One hundred years ago the guns finally fell silent on the Western Front, signalling the conclusion of one thousand five hundred and sixty-four days of continuous warfare, waged from the fields of Flanders to the mountains of Italy, and from the hills and ravines of Greece to the banks of the Tigris and the Euphrates, the first of two wars that would disfigure a century.

We assemble, on this most solemn day, to remember the fourteen million souls who lost their lives in that terrible conflagration. Ours is not a celebration of militarism, nor a valorisation of martial spirit, but a simple recognition of our common humanity, as we recall the destruction of the promise and potential of a generation in the First World War, the lasting damage inflicted on the millions wounded and maimed, and the countless others who would go on to suffer mental anguish as a result of the horrors of their war experience. Is mór an méid a d'fhulaing siad.

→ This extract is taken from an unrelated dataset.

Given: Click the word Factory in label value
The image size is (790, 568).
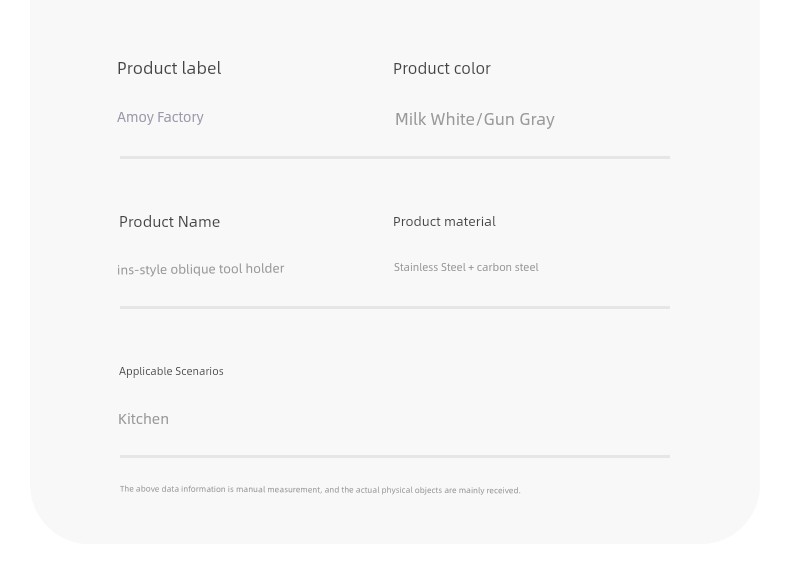Looking at the screenshot, I should (180, 117).
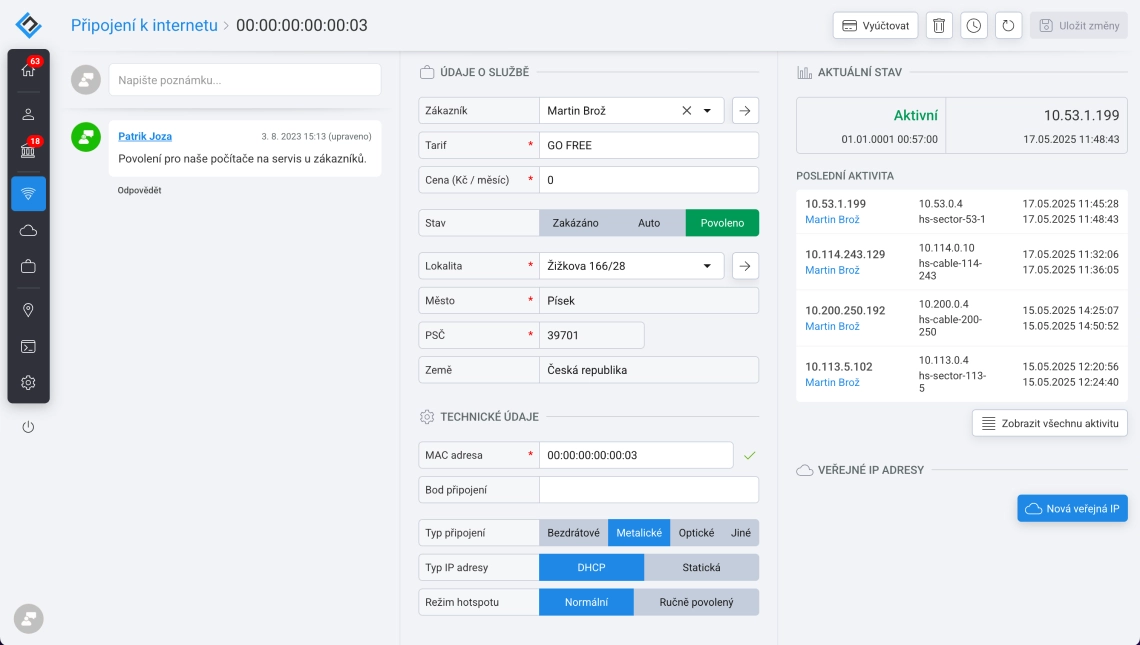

We remember, in particular, the two hundred thousand men from across the island of Ireland, North and South, East and West, who served in that war, and we call to mind in a special way the tens of thousands who never returned home who remain forever in the soil of Belgium, France, Greece and Turkey.

Not driven by a single political aspiration, nor by a single animating motivation, some fought for the rights of small nations, some in defence of the United Kingdom and the Union, some for adventure, while others were compelled by economic necessity in a country still feeling the aftershocks of the Lockout of 1913. We must respect their ideas as they knew and felt them.  Yet, despite all the differences of religion, class and political aspiration, they were united by what would be a shared experience of war, the humanity expressed towards each other, with its comradeship, friendship and shared hardship whether it was on the Western Front, at Gallipoli, or in the Middle East.

There, they joined soldiers, drawn not only from the continent of Europe – Germans, French, British, Belgians, Austrians, Hungarians, Poles, Russians, Slovenes, Turks, Czechs, Finns, Bulgarians, Ukrainians, Romanians, Moldavians, Byelorussians, Lithuanians, Latvians, Estonians, Croatians and Slovaks – nor from nations across the oceans – the United States, China, Australia, New Zealand and Canada – but also many who came from lands ruled by the empires of Europe – from Western and Central Africa, Algeria, Tunisia, Morocco, Madagascar, the Middle East, Somalia and India, for the war represented a collision of empires. 

Some of those who were thrown into the maelstrom of the war demonstrated remarkable courage and bravery in the most trying and difficult of circumstances. They were witnesses to the barbarism and brutality of a war made all the more terrifying by the perverse use of a new science and technology and industrial power in the pursuit of total war and mutual destruction. 

Writing upon hearing of the death of his friend the great Irish poet and public servant, Thomas MacGreevy, reflected the disorientation of millions of soldiers who found themselves in the blasted landscape of the Front:
I labour in a barren place,
Alone, self-conscious, frightened, blundering;
Far away, stars wheeling in space,
About my feet, earth voices whispering.
When the soldiers of the First World War returned to their homes they found countries and empires transformed. It was a return that varied in accordance with new circumstances. From the old dynastic empires to the East arose new nations seeking self-determination, pursuing a renewed and hard-won liberty. Here, in our country, some of those who came from the front threw themselves into our own battle for national independence, while others would experience a lack of sorrow, compassion, understanding of either their service or their wounds and would struggle to find their place in a rapidly changing Ireland. 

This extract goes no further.